In botany and horticulture, an offset (also called a pup, mainly in the US,) is a small, virtually complete daughter plant that has been naturally and asexually produced on the mother plant. They are clones, meaning that they are genetically identical to the mother plant. They can divide mitotically. In the plant nursery business and gardens, they are detached and grown in order to produce new plants. This is a cheap and simple process for those plants that readily produce offsets as it does not usually require specialist materials and equipment.

An offset or 'pup' may also be used as a broad term to refer to any short shoot originating from the ground at the base of another shoot.

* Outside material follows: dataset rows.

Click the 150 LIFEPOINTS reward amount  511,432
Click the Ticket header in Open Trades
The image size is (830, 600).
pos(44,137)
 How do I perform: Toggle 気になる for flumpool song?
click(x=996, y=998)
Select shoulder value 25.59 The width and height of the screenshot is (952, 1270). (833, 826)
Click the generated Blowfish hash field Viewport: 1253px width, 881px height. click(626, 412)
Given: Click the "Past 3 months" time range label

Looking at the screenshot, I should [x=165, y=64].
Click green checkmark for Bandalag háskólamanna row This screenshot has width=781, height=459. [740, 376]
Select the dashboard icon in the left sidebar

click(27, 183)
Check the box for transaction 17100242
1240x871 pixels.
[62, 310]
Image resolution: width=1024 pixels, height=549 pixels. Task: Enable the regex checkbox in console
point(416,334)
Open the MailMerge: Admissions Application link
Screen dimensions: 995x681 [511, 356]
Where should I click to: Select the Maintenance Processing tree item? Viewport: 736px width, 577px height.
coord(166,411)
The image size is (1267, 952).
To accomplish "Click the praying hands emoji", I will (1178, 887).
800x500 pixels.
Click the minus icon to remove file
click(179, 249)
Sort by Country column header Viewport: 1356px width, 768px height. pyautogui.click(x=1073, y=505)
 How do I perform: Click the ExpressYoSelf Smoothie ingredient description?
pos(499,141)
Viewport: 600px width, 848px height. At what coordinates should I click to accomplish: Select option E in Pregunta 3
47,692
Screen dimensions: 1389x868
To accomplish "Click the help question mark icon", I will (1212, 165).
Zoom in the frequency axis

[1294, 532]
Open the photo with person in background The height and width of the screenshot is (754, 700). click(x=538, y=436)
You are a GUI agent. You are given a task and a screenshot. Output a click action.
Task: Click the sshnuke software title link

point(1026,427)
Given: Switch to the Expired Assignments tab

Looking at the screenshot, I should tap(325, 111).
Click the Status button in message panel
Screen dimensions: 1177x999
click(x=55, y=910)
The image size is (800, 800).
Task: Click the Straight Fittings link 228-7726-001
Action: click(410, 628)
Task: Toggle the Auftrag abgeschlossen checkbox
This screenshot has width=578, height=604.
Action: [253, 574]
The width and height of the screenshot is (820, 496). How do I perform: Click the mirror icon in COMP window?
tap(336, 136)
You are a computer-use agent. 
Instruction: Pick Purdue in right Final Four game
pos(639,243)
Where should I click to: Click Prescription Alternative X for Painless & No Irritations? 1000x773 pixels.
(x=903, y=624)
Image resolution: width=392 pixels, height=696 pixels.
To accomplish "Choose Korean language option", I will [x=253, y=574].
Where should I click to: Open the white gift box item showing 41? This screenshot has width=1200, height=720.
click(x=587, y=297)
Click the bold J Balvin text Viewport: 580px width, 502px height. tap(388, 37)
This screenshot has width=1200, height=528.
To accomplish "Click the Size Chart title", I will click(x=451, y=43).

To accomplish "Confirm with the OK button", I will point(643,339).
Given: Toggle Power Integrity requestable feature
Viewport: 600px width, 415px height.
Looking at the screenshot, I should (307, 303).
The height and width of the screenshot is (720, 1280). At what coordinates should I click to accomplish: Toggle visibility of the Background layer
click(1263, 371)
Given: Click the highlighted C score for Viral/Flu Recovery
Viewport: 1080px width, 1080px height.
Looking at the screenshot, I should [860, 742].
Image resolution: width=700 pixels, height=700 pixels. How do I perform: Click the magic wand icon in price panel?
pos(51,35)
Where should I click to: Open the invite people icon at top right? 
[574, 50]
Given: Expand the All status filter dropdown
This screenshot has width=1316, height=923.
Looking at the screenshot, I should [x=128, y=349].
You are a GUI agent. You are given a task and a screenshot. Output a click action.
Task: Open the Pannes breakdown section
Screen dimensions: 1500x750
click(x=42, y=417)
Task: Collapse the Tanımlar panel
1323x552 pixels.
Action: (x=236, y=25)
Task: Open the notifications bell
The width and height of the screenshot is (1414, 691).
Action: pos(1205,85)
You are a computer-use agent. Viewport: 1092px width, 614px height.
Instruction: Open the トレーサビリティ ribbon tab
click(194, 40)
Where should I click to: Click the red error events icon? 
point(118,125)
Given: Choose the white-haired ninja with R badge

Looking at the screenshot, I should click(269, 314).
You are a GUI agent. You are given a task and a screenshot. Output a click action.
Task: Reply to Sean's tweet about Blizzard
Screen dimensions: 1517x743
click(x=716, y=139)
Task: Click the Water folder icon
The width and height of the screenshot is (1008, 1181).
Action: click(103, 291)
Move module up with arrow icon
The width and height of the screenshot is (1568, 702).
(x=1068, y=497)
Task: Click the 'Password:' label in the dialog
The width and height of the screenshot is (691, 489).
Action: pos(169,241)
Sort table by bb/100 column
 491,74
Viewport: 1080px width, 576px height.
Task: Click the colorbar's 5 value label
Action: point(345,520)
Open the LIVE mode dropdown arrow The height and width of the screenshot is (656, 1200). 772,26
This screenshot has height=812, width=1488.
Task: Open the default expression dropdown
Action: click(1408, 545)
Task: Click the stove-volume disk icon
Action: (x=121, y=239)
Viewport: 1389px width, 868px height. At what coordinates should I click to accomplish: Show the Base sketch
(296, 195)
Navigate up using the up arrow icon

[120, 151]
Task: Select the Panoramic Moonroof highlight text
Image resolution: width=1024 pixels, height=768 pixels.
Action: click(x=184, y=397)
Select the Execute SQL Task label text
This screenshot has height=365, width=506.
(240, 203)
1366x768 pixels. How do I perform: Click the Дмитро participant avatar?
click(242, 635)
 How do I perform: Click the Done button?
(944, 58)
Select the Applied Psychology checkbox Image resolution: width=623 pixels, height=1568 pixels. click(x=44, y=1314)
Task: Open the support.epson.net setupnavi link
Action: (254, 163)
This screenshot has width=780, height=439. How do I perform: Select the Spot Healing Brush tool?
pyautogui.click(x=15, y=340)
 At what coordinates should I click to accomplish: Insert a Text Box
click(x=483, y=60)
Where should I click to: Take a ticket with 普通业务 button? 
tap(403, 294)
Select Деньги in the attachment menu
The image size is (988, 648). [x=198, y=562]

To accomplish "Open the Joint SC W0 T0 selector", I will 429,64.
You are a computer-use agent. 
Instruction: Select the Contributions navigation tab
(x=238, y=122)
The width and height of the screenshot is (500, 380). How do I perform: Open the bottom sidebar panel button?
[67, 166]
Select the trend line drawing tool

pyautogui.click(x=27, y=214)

The term 'sucker' has also been used as well, especially for bromeliads, which can be short lived plants and when the parent plant has flowered, they signal the root nodes to form new plants.

Offsets form when meristem regions of plants, such as axillary buds or homologous structures, differentiate into a new plant with the ability to become self-sustaining. This is particularly common in species that develop underground storage organs, such as bulbs, corms and tubers. Tulips and lilies are examples of plants that display offset characteristics by forming cormlets around the original mother corm. In the UK, the term 'bulbils' is used for lilies. It can take up to 3 years for the bulbil to store enough energy to produce a flower stem. although larger bulbs (such as Cardiocrinum giganteum) may take 5 to 7 years before flowering.

It is a means of plant propagation. When propagating plants to increase a stock of a cultivar, thus seeking identical copies of parent plant, various cloning techniques (asexual reproduction) are used. Offsets are a natural means by which plants may be cloned.

In contrast, when propagating plants to create new cultivars, sexual reproduction through pollination is used to create seeds. The recombination of genes gives rise to offspring plant with similar but distinct offspring genome.